2) Tony Campana. THE CUBS NEED PLAYERS WHO CAN RUN! Tony Thomas (Tennessee) was supposed to be a speed guy, but he’s 7 for 17 this year attempting to steal. James Adduci (Tennessee) is 17 for 20–not bad. Sam Fuld is 20 for 25 at Iowa. That’s excellent. Fuld is trying to chase down Fukudome, who is catchable, since Fuld can almost duplicate Fukudome in every area of his game, and can beat him on the bases. But the rabbit in the Cubs’ organization right now is Campana with 30 stolen bases in 37 attempts: 11 out of 13 at Peoria and 19 out of 24 for Daytona. Campana plays centerfield, where there is usually an opening on the Cubs. Drafted last June (2008), he is hitting .290 in high-A ball. I hope he keeps it up. We need players who can run!

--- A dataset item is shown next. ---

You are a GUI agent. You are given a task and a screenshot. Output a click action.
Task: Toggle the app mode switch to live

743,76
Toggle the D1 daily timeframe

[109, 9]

3) Kyler Burke. Burke was drafted #35 overall by the Padres in the 2006 first-year-player draft. That’s the draft where Tyler Colvin was #14; but Burke was drafted out of high school and is much younger. He struggled early, and after his trade to the Cubs for Michael Barrett, he struggled with the Cubs, who sent him to Boise twice, in 2007 and 2008. He finally made it to Peoria late last season and struggled there. This year is different. His numbers are .291/.371/.483 (/.854). Athletic and strong-armed, he plays all three outfield positions. He has pop: half his hits (34 of 68) are for extra bases, including a remarkable 28 doubles. By comparison, his teammate Josh Vitters has 12 doubles, though Vitters has 13 homers to Burke’s 5. Burke was 21 in April, so he’s just a year and four months older than Vitters, who will be 20 in August. Burke is a genuine prospect.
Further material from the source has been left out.